** Opening TEXT SEGMENT block **
Children are more emotional and sensitive than adults, experiencing stress more acutely, often manifesting as physical illnesses.

When discussing chickenpox causes, it’s important to consider general metaphysical reasons for childhood illnesses. Let’s examine theories from renowned psychologists.

Liz Burbo’s View

Liz Burbo believes childhood diseases indicate a child’s inner anger directed at their surroundings. The child is discontented, feels wronged, disagrees, or experiences other negative emotions but cannot express them due to age, individual traits, or parental prohibitions. The disease also signifies a child’s lack of attention and love from parents. For treatment, it’s crucial to explain to the child that their illness is a reaction to the world around them. Everyone has their needs and beliefs, which may not align with others’. Finding and maintaining harmony is essential. Parents also have their needs and get tired – no one is exempt from difficulties. But everyone has the right to anger and express it.

Louise Hay’s Theory

Louise Hay attributes the cause to erroneous judgments, destructive beliefs, fascination with social concepts, and belief in fortune-telling. Healing affirmation: “I am protected by Providence. I am surrounded by love. I have developed spiritual immunity.”

V. Zhikarentsev’s Perspective

V. Zhikarentsev sees the cause in the belief in ideals, social ideas, false laws, and adults’ infantile behavior around children. Healing affirmation: “This child is under Divine protection and surrounded by love. They have mental immunity.”

Interesting Fact! There’s a theory that chickenpox results from actions in a past karmic incarnation. Aggression, impulsiveness, cynicism, and malice in a past life are precursors to chickenpox in the present.

Treating Karmic Ailments in Children

To treat a child’s illness, it’s essential to shield them from witnessing parental conflicts. If unavoidable, explain that they are not the cause of these conflicts and are loved and valued by both parents.

If the parents have a good relationship, analyze their attitude towards the child. Determine whether the child suffers from a lack of attention and love, feels abandoned, or is subjected to violence and excessive control. If there’s an unfavorable psychological atmosphere in the family, seek a psychologist and undergo family psychotherapy.
** Closing TEXT SEGMENT block **
** Opening DATA PROVIDED block **
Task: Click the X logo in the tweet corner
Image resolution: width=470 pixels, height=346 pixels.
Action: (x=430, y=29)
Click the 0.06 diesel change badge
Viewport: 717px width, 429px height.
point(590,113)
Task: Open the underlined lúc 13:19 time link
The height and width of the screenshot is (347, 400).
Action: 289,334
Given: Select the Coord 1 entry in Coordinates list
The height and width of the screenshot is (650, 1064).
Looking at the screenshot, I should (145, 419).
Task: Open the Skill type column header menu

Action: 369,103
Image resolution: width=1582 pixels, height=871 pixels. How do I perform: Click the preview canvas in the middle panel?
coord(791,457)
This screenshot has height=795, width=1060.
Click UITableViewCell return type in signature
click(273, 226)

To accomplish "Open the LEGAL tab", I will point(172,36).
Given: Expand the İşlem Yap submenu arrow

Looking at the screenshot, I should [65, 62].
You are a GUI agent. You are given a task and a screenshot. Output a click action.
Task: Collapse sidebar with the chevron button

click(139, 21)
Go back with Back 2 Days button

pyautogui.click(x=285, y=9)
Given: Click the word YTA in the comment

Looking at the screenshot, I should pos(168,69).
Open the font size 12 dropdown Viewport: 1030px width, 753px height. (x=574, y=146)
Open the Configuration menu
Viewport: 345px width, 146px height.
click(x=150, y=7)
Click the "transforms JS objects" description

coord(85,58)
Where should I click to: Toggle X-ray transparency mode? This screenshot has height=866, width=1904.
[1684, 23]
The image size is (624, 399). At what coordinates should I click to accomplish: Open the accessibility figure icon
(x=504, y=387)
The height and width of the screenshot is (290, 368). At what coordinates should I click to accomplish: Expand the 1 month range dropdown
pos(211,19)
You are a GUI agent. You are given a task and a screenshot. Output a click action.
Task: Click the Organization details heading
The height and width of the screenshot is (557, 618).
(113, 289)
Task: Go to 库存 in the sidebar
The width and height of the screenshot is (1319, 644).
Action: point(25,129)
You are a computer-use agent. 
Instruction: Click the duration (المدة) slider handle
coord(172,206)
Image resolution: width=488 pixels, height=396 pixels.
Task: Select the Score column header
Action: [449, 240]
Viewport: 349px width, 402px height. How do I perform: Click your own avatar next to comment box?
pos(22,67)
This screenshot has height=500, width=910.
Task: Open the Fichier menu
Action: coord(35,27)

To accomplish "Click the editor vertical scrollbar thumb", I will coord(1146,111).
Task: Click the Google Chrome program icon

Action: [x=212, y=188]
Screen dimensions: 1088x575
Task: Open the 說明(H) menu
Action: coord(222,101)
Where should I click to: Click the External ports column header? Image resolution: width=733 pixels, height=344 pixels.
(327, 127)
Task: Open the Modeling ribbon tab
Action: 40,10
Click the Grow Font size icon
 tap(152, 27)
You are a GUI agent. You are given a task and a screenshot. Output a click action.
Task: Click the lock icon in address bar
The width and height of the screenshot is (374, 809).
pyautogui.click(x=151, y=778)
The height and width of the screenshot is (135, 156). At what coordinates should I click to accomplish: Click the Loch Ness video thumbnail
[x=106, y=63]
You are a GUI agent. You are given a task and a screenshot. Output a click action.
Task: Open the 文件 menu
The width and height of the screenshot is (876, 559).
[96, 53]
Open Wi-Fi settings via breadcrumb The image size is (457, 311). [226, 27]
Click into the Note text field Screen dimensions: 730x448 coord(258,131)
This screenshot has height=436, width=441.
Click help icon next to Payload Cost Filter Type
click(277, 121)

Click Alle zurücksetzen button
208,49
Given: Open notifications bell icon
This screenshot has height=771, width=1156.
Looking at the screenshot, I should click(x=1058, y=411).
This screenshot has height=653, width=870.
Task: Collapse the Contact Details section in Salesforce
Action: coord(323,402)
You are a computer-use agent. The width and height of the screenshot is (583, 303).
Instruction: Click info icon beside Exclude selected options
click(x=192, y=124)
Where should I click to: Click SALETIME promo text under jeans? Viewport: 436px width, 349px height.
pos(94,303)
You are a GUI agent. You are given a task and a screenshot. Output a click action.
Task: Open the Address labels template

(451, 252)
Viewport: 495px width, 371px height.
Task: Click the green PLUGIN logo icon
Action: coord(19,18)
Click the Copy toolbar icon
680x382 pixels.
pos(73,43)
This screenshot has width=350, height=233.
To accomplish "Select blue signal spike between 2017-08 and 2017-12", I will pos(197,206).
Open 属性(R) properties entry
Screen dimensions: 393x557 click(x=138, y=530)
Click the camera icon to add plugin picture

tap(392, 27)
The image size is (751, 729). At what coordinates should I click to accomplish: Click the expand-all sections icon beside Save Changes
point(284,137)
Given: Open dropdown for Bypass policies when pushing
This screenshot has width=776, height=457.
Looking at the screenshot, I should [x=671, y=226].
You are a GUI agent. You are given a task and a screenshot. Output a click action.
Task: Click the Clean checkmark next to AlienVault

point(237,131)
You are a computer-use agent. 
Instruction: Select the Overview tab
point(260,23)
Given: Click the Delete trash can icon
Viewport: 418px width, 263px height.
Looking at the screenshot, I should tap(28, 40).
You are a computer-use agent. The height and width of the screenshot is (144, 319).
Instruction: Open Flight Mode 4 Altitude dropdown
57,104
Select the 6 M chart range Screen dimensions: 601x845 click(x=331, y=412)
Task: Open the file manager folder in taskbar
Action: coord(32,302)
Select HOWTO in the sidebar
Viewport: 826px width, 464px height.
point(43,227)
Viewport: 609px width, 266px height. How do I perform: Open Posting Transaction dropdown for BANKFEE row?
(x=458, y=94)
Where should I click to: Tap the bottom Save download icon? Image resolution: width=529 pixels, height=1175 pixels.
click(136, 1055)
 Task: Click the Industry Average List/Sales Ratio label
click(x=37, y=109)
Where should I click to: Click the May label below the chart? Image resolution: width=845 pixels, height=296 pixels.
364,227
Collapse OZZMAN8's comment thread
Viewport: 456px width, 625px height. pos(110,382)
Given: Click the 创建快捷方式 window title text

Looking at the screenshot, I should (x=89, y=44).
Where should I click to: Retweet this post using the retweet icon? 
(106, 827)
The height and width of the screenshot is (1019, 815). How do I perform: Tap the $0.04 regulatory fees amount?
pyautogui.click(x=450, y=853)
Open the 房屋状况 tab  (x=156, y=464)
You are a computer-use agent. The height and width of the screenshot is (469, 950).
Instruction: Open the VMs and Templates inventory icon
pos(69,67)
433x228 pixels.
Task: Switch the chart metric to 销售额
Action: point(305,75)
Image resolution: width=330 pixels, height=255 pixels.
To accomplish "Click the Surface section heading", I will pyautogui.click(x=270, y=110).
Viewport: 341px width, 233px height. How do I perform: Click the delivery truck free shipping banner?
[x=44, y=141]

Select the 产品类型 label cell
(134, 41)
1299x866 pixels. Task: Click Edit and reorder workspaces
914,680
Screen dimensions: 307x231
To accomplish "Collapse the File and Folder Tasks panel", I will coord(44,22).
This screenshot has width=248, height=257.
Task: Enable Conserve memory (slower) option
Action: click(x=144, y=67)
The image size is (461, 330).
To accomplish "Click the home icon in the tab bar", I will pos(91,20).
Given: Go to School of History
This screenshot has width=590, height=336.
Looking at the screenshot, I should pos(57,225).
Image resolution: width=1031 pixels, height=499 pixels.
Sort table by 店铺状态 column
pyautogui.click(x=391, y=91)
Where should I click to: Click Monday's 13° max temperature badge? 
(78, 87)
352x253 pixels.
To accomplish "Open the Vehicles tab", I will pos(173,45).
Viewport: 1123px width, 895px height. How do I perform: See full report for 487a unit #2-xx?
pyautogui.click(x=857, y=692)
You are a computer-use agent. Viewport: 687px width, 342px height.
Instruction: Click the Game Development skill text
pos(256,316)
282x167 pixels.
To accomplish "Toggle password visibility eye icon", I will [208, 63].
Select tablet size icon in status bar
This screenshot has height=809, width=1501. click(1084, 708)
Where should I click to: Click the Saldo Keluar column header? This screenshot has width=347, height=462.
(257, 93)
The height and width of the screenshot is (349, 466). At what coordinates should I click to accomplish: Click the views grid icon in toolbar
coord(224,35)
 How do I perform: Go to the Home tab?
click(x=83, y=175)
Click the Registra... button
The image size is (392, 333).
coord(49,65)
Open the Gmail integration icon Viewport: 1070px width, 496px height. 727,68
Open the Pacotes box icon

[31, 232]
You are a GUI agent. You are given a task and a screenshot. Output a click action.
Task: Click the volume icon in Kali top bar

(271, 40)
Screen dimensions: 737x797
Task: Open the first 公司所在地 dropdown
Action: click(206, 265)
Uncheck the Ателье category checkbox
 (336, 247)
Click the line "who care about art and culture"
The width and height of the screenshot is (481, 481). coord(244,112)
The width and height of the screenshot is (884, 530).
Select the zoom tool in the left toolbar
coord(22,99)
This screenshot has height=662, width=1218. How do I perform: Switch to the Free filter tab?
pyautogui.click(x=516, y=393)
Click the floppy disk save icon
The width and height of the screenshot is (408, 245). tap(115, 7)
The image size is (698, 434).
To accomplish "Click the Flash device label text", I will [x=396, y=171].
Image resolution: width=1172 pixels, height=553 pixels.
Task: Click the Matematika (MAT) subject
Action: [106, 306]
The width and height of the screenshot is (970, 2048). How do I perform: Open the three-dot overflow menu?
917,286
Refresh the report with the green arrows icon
** Closing DATA PROVIDED block **
REQUIRED ACTION 1: In the text on chickenpox, what does Liz Burbo believe childhood diseases indicate?
REQUIRED ACTION 2: Please write a continuation of the text on the metaphysical causes of chickenpox.
The entries have nothing to do with the text on chickenpox.

ANSWER 1: A child's inner anger directed at their surroundings.

ANSWER 2:
Seeing a psychologist is always advisable. They can assess the child’s state using special methods, such as art therapy or metaphysical cards. The problem might lie in relationships with peers or educators in kindergarten, teachers in school.

Key healing messages for the child:

  • They have the right to be themselves.
  • They have the right to express all their emotions, desires, fears, and experiences.
  • They don’t need to please everyone and meet others’ expectations.
  • They shouldn’t endure humiliation and pressure.

If the child is older (based on individual development, not physical age), introduce them to psychosomatic and karmic theory. Explain that anger, irritation, and stress are the basis of psychosomatic chickenpox. Teach them to express negativity and manage stress; otherwise, the discussion will be fruitless and cause additional worries.

Parental recommendations for chickenpox prevention and treatment:

  • Accept the child as they are.
  • Express love and pay attention to the child.
  • Always consider the child’s opinion.
  • Communicate with the child without imposing your views or insisting on interaction.
  • Adopt a democratic parenting style.
  • Facilitate the child’s social interaction with other children.
  • Teach the child to express emotions and resolve conflicts, not to avoid problems, suppress experiences, or become introverted.

Important Note! Chickenpox is a somatic disease that develops against a backdrop of stress. It’s an infectious disease causing severe itching, significant fever, and deteriorating overall well-being. Without medical treatment, the condition can become critical, with life-threatening temperatures. Chickenpox should be treated comprehensively: medication and psychotherapy.